Guest Blogger: Frank Peng
In Friedman’s book, The World Is Flat, he brings up a very valid point about America becoming too complacent in education. Though America trails many other countries, namely Asian countries, as Friedman pointed out, America has cut spending for education, relocating that cut money towards supporting our troops. Though it is money well spent, not sending our troops in the first place would provide our country with a plethora of funds that could be used to assist in raising the education level in the US. Also, states aren’t looking at the big picture. The legislature sees that their schools are above the national average and they get lax because they think that that’s good enough. It isn’t. We need to compete at the global level, not just the national level. In order to do that, education needs more funding. Not only that, but too much money is being allocated to bringing the undereducated up. The accelerated kids can’t be ignored either. Without funding accelerated programs, many of our most gifted children may not get the rigor they need to take their talents to the next level. The thought of closing the gap is somewhat misleading. Yes, it’s great to improve the scores of the undereducated, but holding back the overachievers isn’t the solution.
2 Comments:
I would just like to point out that, although countries such as China and India are miles ahead of the U.S. in test scores, their results are somewhat fixed because only the top percentile, the elite students, are taking these tests.
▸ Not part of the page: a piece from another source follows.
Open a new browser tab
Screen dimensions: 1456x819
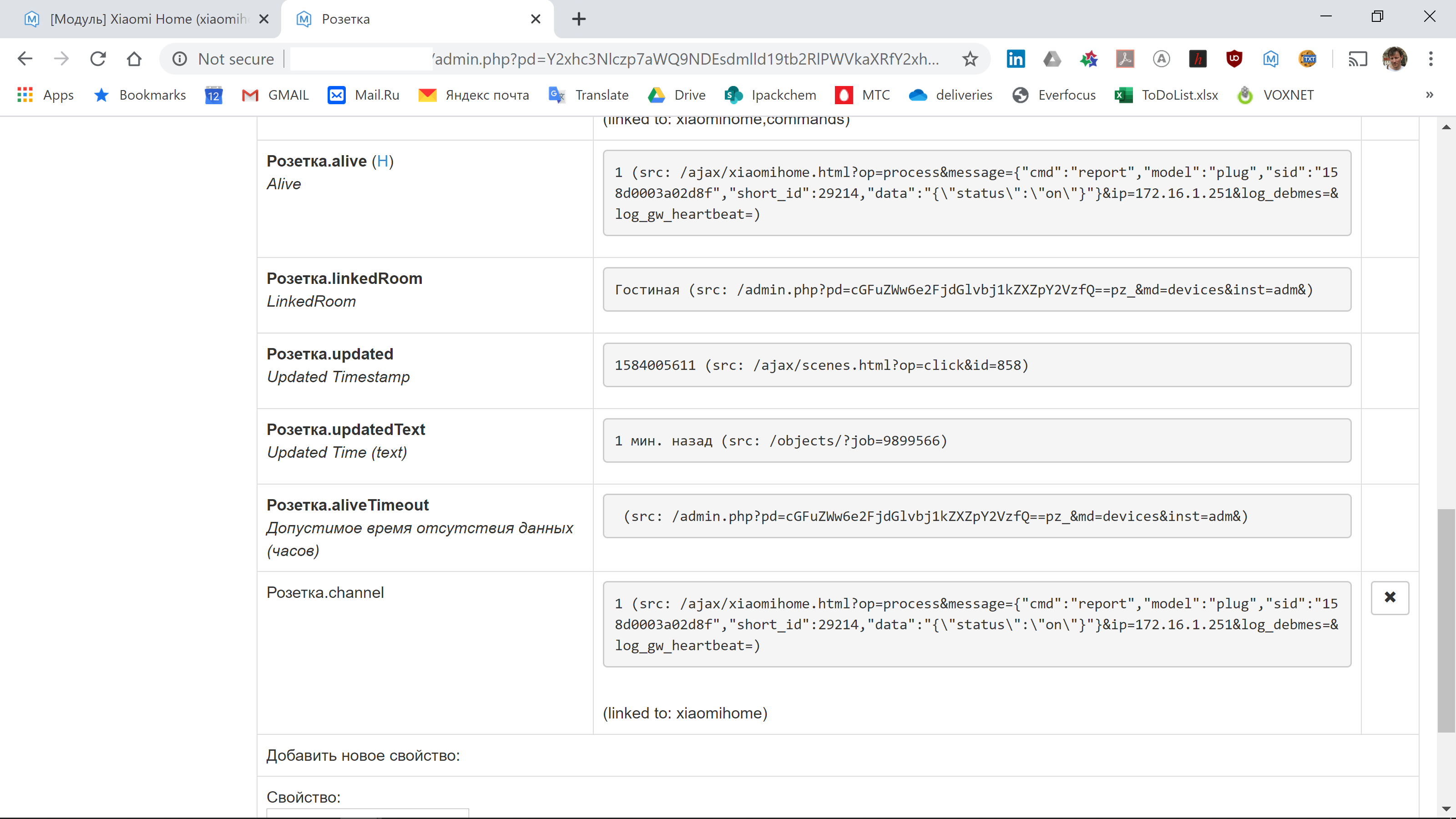578,19
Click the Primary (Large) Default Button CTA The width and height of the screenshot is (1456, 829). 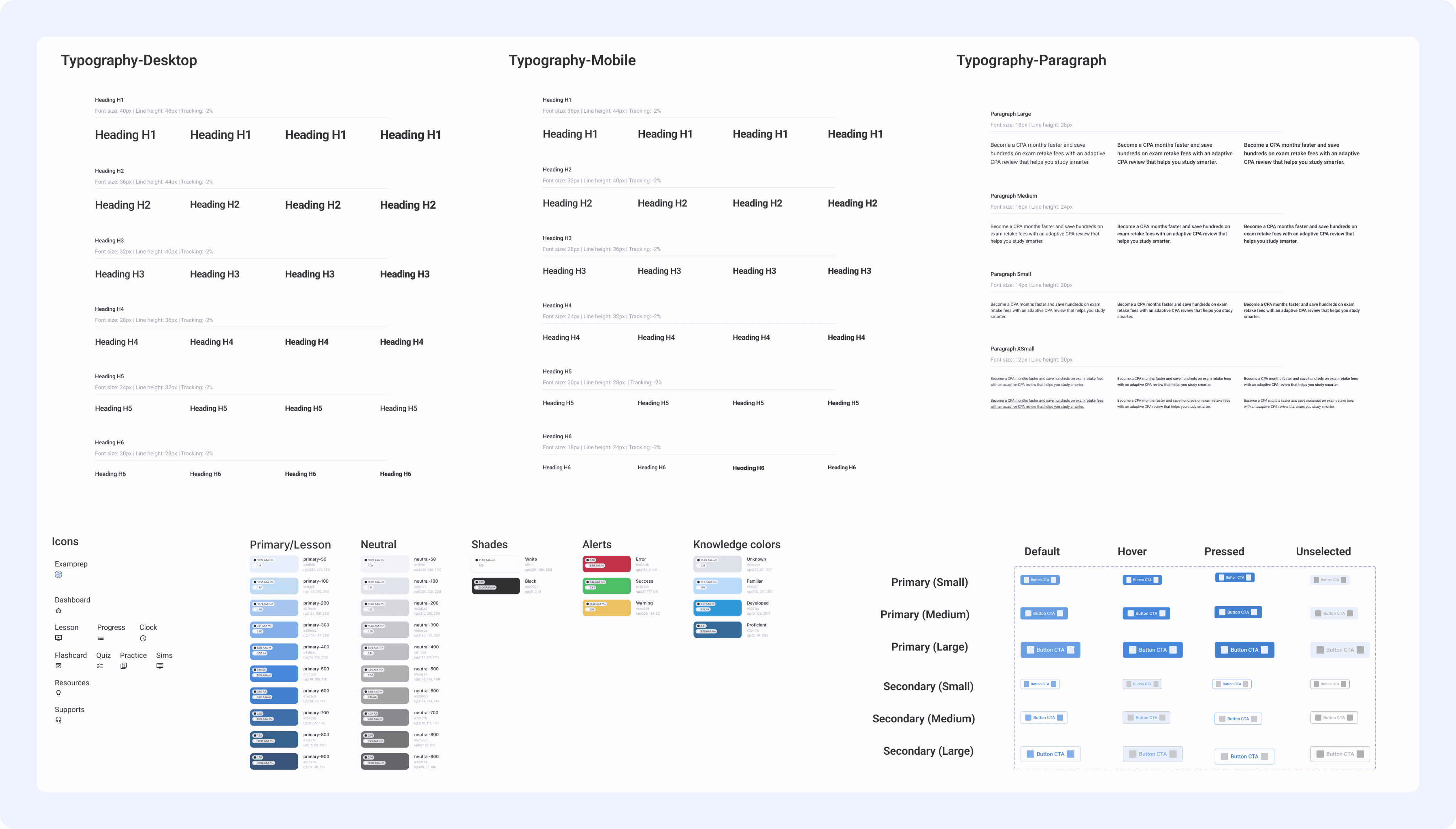coord(1050,649)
However, here in America, our "international scores" are accumulated of Every student's scores. If we just took the top five percent of students for these tests, our results would be much higher, and vice versa. If their scores included everyone child in the country, they would not stand out from other countries.
http://theweek.com/article/index/210136/the-education-race-chinas-stunning-test-scores
I also agree that by minimizing the "Achievement Gap" we are only trying to help the bottom end, virtually neglecting the accelerated students.